[ASSIGNED TASK]: Please return all lines from the records below that include the string "arrow".

........

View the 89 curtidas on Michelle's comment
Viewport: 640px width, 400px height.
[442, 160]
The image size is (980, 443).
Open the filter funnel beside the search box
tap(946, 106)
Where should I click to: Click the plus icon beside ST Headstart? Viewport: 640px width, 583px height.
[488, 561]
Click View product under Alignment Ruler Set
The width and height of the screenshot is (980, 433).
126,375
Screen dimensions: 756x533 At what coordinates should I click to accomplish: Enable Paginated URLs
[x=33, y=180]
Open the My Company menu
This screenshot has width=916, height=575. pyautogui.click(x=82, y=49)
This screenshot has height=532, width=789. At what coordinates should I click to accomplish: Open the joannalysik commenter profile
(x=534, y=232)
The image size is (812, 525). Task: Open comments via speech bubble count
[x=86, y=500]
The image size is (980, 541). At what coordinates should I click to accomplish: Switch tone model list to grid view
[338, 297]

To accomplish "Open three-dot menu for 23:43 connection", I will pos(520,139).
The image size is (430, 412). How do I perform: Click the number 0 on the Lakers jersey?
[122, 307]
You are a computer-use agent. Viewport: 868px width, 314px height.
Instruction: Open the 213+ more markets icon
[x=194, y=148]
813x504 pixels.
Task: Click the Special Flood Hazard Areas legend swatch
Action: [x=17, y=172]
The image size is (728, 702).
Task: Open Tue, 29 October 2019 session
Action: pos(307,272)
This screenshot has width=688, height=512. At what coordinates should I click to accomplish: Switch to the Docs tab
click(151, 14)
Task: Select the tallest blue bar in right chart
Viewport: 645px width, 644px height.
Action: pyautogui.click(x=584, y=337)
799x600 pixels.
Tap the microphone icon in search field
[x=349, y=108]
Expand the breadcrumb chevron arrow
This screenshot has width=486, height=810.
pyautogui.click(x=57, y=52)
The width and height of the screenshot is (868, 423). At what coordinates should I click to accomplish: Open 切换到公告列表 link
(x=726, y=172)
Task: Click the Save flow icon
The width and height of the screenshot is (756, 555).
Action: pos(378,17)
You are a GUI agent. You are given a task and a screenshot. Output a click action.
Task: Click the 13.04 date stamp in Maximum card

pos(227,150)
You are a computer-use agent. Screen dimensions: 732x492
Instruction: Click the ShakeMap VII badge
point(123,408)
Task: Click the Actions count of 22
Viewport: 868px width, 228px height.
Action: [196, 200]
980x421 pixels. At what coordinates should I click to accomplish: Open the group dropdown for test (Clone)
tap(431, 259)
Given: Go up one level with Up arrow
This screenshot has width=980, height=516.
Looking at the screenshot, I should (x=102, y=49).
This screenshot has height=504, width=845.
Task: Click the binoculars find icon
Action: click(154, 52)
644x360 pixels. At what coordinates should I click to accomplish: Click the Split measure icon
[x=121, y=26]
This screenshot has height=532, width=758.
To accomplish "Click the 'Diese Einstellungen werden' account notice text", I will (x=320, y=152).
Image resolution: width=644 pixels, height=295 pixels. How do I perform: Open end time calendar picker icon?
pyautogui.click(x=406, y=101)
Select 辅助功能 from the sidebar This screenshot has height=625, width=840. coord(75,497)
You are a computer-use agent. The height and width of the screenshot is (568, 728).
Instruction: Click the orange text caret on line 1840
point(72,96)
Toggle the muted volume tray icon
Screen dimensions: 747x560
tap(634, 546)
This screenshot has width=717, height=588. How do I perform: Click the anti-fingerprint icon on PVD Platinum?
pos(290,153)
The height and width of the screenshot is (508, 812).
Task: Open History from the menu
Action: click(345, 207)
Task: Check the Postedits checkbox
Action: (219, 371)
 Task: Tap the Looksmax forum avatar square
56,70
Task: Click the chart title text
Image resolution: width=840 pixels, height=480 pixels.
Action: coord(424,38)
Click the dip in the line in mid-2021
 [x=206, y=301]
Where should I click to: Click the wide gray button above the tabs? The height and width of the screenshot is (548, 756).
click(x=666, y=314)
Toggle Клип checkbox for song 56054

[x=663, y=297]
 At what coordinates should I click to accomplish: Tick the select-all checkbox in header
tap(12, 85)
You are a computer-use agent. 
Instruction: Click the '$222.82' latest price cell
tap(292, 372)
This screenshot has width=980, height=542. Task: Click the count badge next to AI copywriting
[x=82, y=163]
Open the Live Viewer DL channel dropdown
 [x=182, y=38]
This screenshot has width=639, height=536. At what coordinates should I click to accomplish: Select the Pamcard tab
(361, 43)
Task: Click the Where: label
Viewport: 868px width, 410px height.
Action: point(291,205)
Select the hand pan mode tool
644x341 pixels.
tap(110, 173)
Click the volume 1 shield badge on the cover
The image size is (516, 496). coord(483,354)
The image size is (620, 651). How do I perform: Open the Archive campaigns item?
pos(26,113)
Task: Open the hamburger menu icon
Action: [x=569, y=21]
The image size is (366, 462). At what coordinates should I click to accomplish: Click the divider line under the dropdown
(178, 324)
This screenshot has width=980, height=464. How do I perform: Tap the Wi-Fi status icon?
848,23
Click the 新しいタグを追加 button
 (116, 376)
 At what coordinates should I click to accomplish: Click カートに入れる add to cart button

........

[ANSWER BELOW]:
Expand the breadcrumb chevron arrow
Given: Go up one level with Up arrow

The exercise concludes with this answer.